### Listed entries
========
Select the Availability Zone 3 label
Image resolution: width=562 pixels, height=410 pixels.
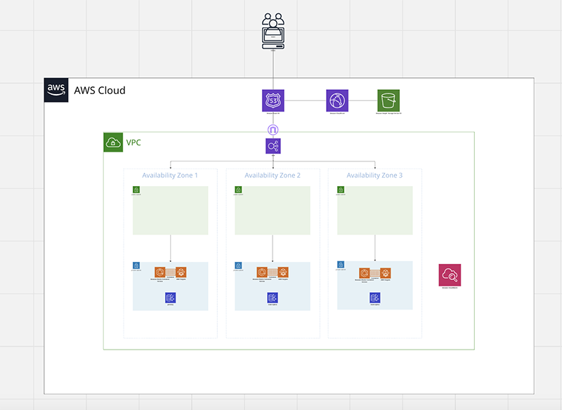pyautogui.click(x=374, y=175)
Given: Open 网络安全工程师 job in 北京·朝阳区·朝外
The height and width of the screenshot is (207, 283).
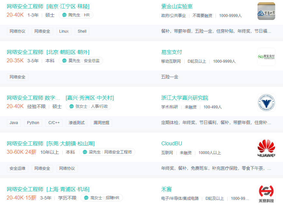Looking at the screenshot, I should pos(48,52).
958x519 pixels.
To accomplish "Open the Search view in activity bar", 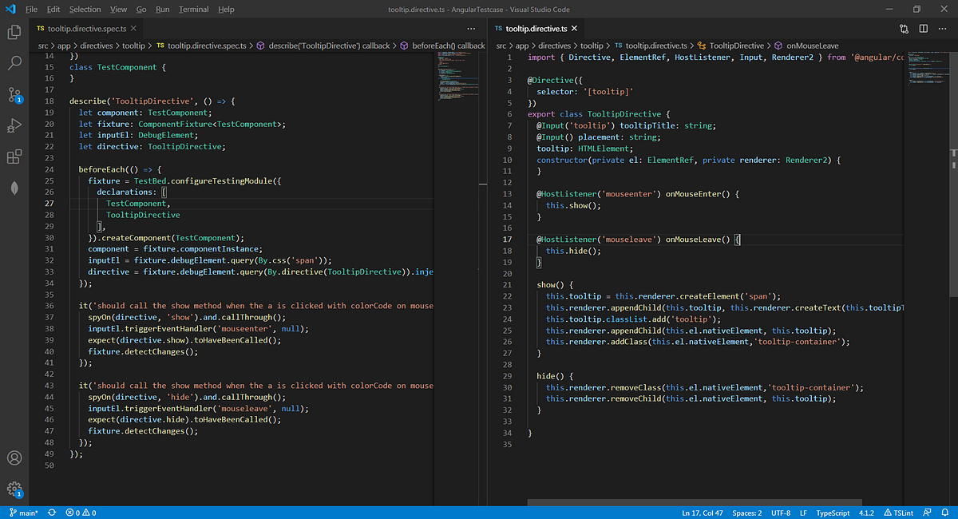I will point(14,63).
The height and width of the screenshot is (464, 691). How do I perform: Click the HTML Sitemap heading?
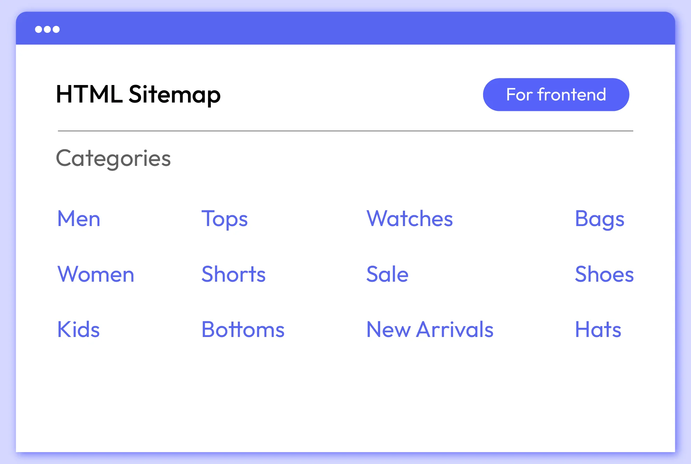coord(138,94)
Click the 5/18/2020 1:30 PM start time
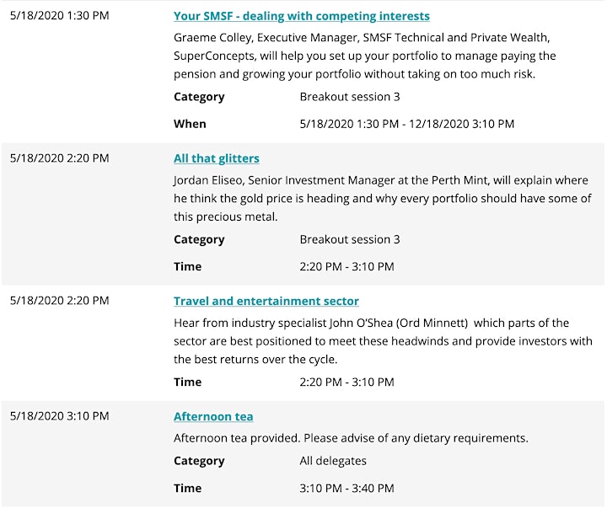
========
### Assignment
Repeat only the lines between the start of the data and the line with "Given: Open 网络安全工程师 job in 北京·朝阳区·朝外", including those two lines, and skip the pictures.

### Solution
Select the Availability Zone 3 label
Image resolution: width=562 pixels, height=410 pixels.
pyautogui.click(x=374, y=175)
Given: Open 网络安全工程师 job in 北京·朝阳区·朝外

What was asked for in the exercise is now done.